Actually this seems like a better download link :
April 28, 2011 at 8:06 am
Just got a reply from Adam and there's no way to use his script to do what I need (unless I'm prepared to start an infinite loop and kill it after a few minutes).
I somehow don't see much of an improvement vs tracing the plans...
Still opened to ideas.
TIA.
April 28, 2011 at 8:42 am
just my 2ct.
Since you aim for minimal prod sys interference .... let's keep it simple.
How about lightweight tracing just for the the sp_prepare and sp_execute statements (of course capture to file ( high speed I/O disk )) for a certain sample time. (not the plans at this time)
Then restore a fullback of your db ( or a PIT restore to also test your drp 😉 ) to a test server and replaying the load to be able to capture the plans.
Would that be representative/reliable enough or worth the try ?
It should be at least KISS enough if you have a spare test server.
Johan
Learn to play, play to learn !
Dont drive faster than your guardian angel can fly ...
but keeping both feet on the ground wont get you anywhere :w00t:
- How to post Performance Problems
- How to post data/code to get the best help[/url]

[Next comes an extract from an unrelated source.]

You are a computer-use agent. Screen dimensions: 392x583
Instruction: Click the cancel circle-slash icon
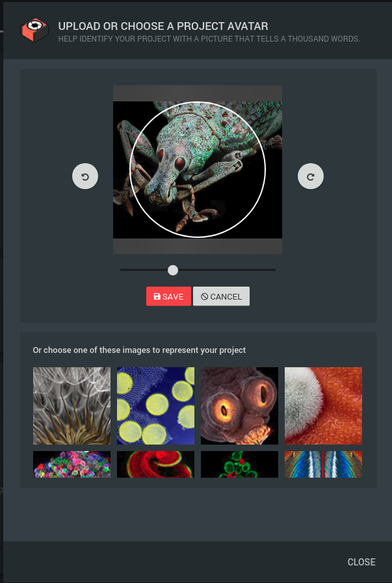pyautogui.click(x=204, y=296)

- How to prevent a sore throat after hours of presenting ppt
press F1 for solution, press shift+F1 for urgent solution 😀
Need a bit of Powershell? How about this
Who am I ? Sometimes this is me but most of the time this is me
April 28, 2011 at 8:51 am
ALZDBA (4/28/2011)
just my 2ct.Since you aim for minimal prod sys interference .... let's keep it simple.
How about lightweight tracing just for the the sp_prepare and sp_execute statements (of course capture to file ( high speed I/O disk )) for a certain sample time. (not the plans at this time)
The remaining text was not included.